Saudi Arabia, which is home to Mecca and Medina, two of Islam's holiest sites, is especially sensitive to the presence of Western troops, the former national security official said.

"There is a long history of vehement opposition in Saudi Arabia to the presence of foreign bases," the official said.

The revelation about the Saudi base comes just a day after NBC News published a Department of Justice document that summarized the legal justification for the Obama administration to mark a U.S. citizen for death by drone strike.

The 16-page document says that the government can take out Americans in foreign countries as long as:

The proposed target is a "senior operational leader of al Qaeda or an associated force of al Qaeda"

"An informed, high-level official of the U.S. government has determined that the targeted individual poses an imminent threat of violent attack against the United States"

Capturing the targeted individual is "infeasible," and the U.S. would continually monitor whether capture becomes feasible

The operation "would be conducted in a manner consistent with applicable law of war principles."

However, the document says that by "imminent threat," the DOJ does not mean the U.S. government actually has to have "clear evidence that a specific attack on U.S. persons and interests will take place in the immediate future," but rather a "broader concept of imminence" must take into consideration terrorists who are "continually planning" attacks and the typically limited window during which a lethal operation may be conducted.

DOCUMENT: Lawfulness of a Lethal Operation Directed Against a US Citizen (PDF)

At least three Americans have been killed in drone strikes, including al-Awlaki's 16-year-old U.S.-born son, who the government said was collateral damage in a separate strike that targeted a senior al Qaeda figure.

Late Tuesday White House Press Secretary Jay Carney defended the drone program as described in the DOJ documents, calling them "legal," "ethical," and "wise."

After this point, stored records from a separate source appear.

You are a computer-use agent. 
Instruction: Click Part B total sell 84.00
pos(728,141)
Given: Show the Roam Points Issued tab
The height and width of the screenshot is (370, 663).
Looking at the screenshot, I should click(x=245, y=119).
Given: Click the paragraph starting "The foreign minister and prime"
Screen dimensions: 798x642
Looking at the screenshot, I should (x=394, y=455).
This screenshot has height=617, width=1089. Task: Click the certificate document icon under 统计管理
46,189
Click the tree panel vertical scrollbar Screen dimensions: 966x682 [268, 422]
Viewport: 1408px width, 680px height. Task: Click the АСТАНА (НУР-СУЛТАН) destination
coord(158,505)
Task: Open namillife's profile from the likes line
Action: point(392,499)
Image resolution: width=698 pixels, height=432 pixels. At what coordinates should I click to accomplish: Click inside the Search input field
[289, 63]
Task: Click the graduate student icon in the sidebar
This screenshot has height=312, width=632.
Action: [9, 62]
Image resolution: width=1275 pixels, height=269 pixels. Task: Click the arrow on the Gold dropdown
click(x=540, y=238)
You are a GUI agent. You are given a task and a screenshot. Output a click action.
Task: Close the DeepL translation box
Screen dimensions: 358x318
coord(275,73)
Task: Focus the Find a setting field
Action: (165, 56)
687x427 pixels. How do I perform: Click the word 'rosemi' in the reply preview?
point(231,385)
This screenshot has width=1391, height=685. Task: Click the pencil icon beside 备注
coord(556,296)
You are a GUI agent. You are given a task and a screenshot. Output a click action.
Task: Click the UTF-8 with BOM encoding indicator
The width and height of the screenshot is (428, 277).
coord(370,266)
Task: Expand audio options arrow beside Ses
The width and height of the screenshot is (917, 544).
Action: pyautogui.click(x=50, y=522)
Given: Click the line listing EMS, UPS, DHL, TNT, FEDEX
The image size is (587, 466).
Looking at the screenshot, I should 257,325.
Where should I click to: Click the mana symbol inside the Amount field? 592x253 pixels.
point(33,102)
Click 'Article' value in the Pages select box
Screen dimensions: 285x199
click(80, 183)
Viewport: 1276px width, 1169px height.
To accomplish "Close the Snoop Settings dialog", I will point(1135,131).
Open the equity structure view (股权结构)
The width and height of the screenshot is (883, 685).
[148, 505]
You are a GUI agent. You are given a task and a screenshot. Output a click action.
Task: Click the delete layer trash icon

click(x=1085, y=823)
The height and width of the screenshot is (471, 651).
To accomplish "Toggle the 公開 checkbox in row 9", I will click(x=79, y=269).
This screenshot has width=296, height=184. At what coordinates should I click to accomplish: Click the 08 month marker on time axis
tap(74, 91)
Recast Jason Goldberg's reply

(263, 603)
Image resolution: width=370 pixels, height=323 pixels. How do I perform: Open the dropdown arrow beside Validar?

"Sometimes we use remotely piloted aircraft to conduct targeted strikes against specific al Qaeda terrorists in order to prevent attacks on the United States and to save American lives," Carney said. "We conduct those strikes because they are necessary to mitigate ongoing actual threats, to stop plots, to prevent future attacks and, again, save American lives. These strikes are legal, they are ethical, and they are wise."

READ: White House on Drone Program

Officials at the Saudi Embassy in Washington, D.C. did not immediately respond to a request for comment on this report.